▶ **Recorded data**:
"""

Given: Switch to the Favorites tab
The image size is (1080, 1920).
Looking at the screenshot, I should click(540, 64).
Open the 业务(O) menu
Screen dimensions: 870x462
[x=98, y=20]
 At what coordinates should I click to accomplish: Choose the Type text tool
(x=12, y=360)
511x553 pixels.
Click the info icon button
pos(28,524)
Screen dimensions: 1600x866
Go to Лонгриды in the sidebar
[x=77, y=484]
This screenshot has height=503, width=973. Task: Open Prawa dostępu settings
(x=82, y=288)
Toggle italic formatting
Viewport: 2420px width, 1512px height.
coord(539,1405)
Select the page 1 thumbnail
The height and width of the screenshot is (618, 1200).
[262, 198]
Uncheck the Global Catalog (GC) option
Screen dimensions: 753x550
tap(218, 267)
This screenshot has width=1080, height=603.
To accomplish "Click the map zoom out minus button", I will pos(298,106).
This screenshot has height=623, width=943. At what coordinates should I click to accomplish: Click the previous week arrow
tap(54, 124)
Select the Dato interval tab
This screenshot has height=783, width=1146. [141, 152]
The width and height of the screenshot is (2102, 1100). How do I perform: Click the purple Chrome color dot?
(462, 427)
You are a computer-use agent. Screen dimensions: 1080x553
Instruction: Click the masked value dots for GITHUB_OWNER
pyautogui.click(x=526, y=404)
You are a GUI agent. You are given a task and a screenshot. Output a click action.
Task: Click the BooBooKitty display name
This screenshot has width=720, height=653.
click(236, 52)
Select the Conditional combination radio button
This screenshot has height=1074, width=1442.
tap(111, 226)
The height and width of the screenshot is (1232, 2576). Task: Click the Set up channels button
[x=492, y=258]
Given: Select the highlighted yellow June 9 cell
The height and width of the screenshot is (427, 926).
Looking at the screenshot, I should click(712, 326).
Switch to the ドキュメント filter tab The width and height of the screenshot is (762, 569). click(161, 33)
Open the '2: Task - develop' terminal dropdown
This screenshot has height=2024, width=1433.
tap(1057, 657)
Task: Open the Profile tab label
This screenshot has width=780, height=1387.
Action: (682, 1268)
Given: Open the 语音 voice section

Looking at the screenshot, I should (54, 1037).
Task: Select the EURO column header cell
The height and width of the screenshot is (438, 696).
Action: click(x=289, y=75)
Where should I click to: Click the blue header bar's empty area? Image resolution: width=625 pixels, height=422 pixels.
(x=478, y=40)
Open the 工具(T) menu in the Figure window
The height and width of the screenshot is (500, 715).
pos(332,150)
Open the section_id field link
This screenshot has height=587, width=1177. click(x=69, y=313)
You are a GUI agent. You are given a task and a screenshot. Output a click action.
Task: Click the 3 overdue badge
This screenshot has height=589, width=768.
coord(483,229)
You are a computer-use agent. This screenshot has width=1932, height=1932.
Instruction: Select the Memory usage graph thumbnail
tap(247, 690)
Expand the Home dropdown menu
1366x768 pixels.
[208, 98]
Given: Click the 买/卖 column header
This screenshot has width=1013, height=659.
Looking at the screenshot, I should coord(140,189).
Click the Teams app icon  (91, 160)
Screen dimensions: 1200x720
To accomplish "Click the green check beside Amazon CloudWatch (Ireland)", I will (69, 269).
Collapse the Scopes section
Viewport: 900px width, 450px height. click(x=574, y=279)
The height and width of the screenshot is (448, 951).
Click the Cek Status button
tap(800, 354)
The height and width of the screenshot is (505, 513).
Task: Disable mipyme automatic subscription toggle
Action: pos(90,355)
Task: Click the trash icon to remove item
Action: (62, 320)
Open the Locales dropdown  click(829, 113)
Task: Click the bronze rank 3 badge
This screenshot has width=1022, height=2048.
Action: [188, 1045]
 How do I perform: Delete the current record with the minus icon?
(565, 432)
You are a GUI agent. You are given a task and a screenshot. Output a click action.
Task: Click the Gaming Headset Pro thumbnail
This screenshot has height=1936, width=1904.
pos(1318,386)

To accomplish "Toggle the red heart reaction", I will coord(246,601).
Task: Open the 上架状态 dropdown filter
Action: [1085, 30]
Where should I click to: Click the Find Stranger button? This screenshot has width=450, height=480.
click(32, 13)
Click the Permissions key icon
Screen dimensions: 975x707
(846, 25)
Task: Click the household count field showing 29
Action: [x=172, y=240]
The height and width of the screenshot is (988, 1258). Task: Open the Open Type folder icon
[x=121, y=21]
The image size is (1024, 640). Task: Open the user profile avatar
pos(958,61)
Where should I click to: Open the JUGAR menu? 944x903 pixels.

"""

▶ **STATED PROBLEM**:
Put the records, from the line containing "I will coord(246,601)." through the end of the records, into a Markdown table with the columns Row and Line. Leave out any blank lines.

▶ **SOLUTION TO THIS TASK**:
| Row | Line |
|---|---|
| 1 | To accomplish "Toggle the red heart reaction", I will coord(246,601). |
| 2 | Task: Open the 上架状态 dropdown filter |
| 3 | Action: [1085, 30] |
| 4 | Where should I click to: Click the Find Stranger button? This screenshot has width=450, height=480. |
| 5 | click(32, 13) |
| 6 | Click the Permissions key icon |
| 7 | Screen dimensions: 975x707 |
| 8 | (846, 25) |
| 9 | Task: Click the household count field showing 29 |
| 10 | Action: [x=172, y=240] |
| 11 | The height and width of the screenshot is (988, 1258). Task: Open the Open Type folder icon |
| 12 | [x=121, y=21] |
| 13 | The image size is (1024, 640). Task: Open the user profile avatar |
| 14 | pos(958,61) |
| 15 | Where should I click to: Open the JUGAR menu? 944x903 pixels. |